Instructor: Danielle Haak

Danielle has a PhD in Natural Resource Sciences and a MSc in Biological Sciences

An ostomy is an artificial opening surgically made in the abdomen to allow for the removal of waste materials. Read this lesson to learn why an ostomy is needed, go over the different types, and discover what complications can arise.

What is an Ostomy?

Undergoing surgery can be a complicated endeavor. When a person needs surgery on their lower body, specific issues can arise. One of these is -- how will the patient dispose of waste once surgery impacts their lower organs? That's where an ostomy comes in.

As ostomy is an artificial opening that surgeons make in the abdomen of some patients. It allows waste materials to be transported out of the body. Depending on the type of ostomy, an organ is connected to the opening (also called a stoma) so that other organs can be skipped in the waste removal system. This detour may be temporary or permanent. If a patient is being prepped for surgery on one of the lower organs, it is probably temporary; however, if parts of the body are being removed, then it is likely permanent.

An example of an ostomy on the surface of the skin
ostomy

Types of Ostomy

There are a number of different types of ostomy. Here are the major three:

1. Colostomy: the colon (large intestine) connects to the opening, skipping the rectum and the anus. Parts of the colon are completely removed. Temporary colostomies can be used to allow parts of the colon to heal, and permanent colostomies are typically due to the rectum being surgically removed.

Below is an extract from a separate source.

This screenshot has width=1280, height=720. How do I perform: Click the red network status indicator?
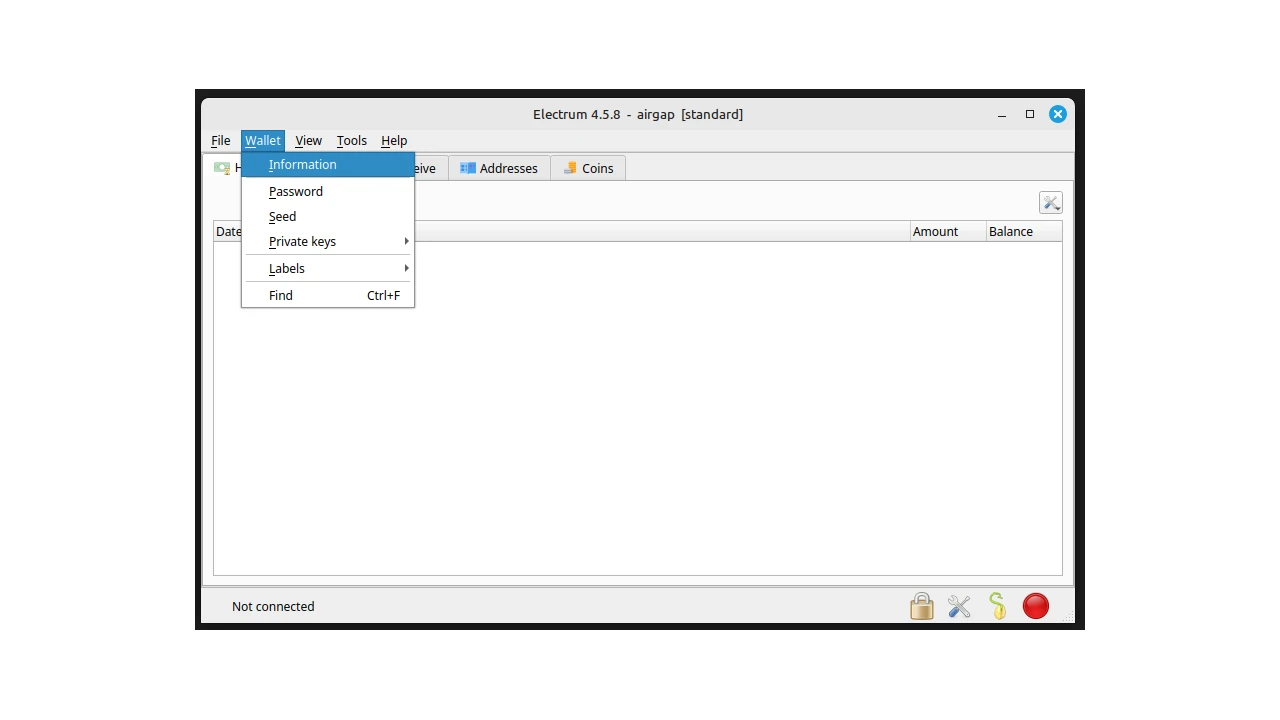click(x=1036, y=606)
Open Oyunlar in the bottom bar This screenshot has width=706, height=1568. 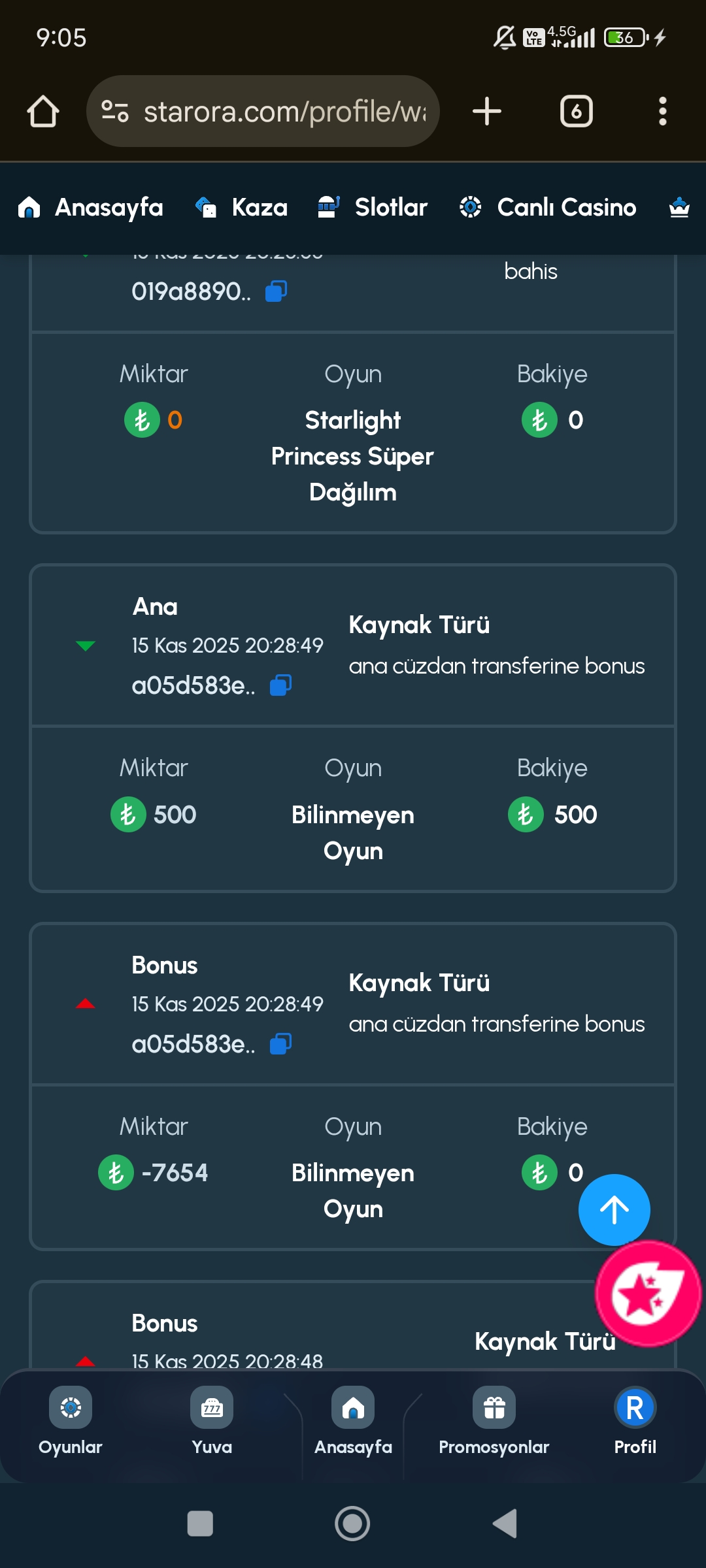[x=71, y=1422]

2. Ileostomy: the ileum (end of small intestine) connects to the opening, skipping the colon, rectum, and anus.

3. Urostomy: the bladder is skipped completely; rather urine empties out of the opening. Usually, the bladder is infected or diseased and no longer functions properly, necessitating the need for a urostomy.

In all three types, a bag is attached to the opening on the outside of the body and is used to collect waste. Bags can be emptied or completely switched out as needed and are surprisingly discreet. There are many different bag systems to choose from, so patients can work with their doctors to choose the ones that best fits their lifestyle.

An ostomy bag or pouch in place
ostomy bag

Ostomy Complications

Surgeries requiring an ostomy can have a strong psychological pull on patients, and using an ostomy can take awhile to adjust to. However, there can be physical complications as well. A few of the most common ones are described here.

1. A retracted ostomy: the ostomy is pulled into the body, either because skin begins to grow around it or because there isn't enough intestine for the bag to rest comfortably on the outside of the body. This can result in stool leakages and skin sores due to irritation.

2. A peristomal ostomy: the area around the ostomy bulges away from the body (the opposite effect of a retracted ostomy). This can cause blockages in the system.